Goal of the exercise
Reproduce the data below verbatim, from the line with "Given: Click the dark" up to and including the line with "tap(1103, 209)".

>> start Information provided

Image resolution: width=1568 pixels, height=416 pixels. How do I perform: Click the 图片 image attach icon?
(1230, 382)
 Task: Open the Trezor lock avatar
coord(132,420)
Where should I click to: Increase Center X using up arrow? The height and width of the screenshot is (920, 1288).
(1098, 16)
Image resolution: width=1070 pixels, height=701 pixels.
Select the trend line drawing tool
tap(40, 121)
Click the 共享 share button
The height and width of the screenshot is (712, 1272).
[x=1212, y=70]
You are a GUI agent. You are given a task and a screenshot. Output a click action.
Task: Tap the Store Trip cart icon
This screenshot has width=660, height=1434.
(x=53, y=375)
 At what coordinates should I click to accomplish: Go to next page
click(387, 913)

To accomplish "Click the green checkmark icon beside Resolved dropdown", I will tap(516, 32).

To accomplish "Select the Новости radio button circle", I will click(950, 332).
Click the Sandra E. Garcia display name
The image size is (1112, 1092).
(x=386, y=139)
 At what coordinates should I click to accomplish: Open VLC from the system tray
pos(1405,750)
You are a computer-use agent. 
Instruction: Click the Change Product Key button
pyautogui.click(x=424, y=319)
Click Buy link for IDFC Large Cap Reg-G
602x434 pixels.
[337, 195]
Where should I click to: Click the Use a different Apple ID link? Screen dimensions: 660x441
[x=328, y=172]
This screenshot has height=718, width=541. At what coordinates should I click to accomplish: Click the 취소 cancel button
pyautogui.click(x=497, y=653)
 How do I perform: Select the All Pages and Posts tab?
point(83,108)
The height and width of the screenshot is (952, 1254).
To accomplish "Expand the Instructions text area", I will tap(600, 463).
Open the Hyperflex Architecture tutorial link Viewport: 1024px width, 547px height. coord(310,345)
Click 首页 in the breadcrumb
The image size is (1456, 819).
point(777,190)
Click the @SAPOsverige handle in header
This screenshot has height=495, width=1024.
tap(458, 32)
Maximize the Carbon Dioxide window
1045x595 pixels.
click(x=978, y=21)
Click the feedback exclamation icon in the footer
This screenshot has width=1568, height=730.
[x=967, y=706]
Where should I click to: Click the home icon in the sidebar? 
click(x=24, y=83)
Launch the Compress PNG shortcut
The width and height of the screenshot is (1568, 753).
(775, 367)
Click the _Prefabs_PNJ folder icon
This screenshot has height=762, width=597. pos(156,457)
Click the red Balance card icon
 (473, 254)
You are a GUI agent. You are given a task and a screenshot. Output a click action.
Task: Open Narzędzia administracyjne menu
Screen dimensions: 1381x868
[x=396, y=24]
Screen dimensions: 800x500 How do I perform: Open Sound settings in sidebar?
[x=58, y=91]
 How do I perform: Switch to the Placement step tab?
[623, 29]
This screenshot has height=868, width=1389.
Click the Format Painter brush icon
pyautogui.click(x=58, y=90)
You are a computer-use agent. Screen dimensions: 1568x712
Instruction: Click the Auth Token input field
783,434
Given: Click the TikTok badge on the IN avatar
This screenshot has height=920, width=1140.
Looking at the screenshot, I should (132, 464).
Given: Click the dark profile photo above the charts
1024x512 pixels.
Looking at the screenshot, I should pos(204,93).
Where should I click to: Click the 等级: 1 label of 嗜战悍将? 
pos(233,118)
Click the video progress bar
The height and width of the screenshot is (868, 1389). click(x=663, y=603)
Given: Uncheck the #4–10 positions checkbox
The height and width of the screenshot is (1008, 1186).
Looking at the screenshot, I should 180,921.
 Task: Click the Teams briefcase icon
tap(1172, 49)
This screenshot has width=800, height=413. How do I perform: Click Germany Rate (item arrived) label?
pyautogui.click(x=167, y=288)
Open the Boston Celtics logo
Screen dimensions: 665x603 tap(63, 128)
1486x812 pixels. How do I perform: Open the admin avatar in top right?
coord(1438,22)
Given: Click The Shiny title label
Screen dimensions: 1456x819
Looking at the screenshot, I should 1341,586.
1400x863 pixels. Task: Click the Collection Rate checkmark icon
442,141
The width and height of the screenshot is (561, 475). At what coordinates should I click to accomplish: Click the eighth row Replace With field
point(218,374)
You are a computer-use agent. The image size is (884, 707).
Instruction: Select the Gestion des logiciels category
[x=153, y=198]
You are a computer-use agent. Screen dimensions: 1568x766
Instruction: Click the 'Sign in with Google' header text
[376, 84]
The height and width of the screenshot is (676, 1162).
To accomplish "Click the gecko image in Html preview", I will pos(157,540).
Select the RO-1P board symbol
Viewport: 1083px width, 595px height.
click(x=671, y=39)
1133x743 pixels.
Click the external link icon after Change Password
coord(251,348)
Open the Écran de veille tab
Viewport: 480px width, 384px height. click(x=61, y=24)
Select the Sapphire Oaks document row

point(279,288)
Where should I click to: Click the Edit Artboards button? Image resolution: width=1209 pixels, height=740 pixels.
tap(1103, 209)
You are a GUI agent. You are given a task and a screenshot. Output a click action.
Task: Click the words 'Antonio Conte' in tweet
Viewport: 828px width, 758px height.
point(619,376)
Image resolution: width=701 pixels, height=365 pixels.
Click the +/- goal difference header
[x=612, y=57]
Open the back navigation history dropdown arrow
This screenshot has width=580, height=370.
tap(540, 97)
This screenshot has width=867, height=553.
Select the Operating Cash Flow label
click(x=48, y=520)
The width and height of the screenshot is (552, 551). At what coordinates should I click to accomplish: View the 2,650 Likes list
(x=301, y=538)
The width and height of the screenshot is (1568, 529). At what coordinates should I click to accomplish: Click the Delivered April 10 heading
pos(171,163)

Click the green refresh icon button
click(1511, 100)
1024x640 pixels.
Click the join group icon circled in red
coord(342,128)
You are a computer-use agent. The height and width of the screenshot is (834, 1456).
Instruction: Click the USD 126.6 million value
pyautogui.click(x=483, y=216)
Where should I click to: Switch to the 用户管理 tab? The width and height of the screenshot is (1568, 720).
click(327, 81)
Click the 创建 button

>> end Information provided

Solution to this exercise
Given: Click the dark profile photo above the charts
1024x512 pixels.
Looking at the screenshot, I should pos(204,93).
Where should I click to: Click the 等级: 1 label of 嗜战悍将? 
pos(233,118)
Click the video progress bar
The height and width of the screenshot is (868, 1389). click(x=663, y=603)
Given: Uncheck the #4–10 positions checkbox
The height and width of the screenshot is (1008, 1186).
Looking at the screenshot, I should 180,921.
 Task: Click the Teams briefcase icon
tap(1172, 49)
This screenshot has width=800, height=413. How do I perform: Click Germany Rate (item arrived) label?
pyautogui.click(x=167, y=288)
Open the Boston Celtics logo
Screen dimensions: 665x603 tap(63, 128)
1486x812 pixels. How do I perform: Open the admin avatar in top right?
coord(1438,22)
Given: Click The Shiny title label
Screen dimensions: 1456x819
Looking at the screenshot, I should 1341,586.
1400x863 pixels. Task: Click the Collection Rate checkmark icon
442,141
The width and height of the screenshot is (561, 475). At what coordinates should I click to accomplish: Click the eighth row Replace With field
point(218,374)
You are a computer-use agent. The image size is (884, 707).
Instruction: Select the Gestion des logiciels category
[x=153, y=198]
You are a computer-use agent. Screen dimensions: 1568x766
Instruction: Click the 'Sign in with Google' header text
[376, 84]
The height and width of the screenshot is (676, 1162).
To accomplish "Click the gecko image in Html preview", I will pos(157,540).
Select the RO-1P board symbol
Viewport: 1083px width, 595px height.
click(x=671, y=39)
1133x743 pixels.
Click the external link icon after Change Password
coord(251,348)
Open the Écran de veille tab
Viewport: 480px width, 384px height. click(x=61, y=24)
Select the Sapphire Oaks document row

point(279,288)
Where should I click to: Click the Edit Artboards button? Image resolution: width=1209 pixels, height=740 pixels.
tap(1103, 209)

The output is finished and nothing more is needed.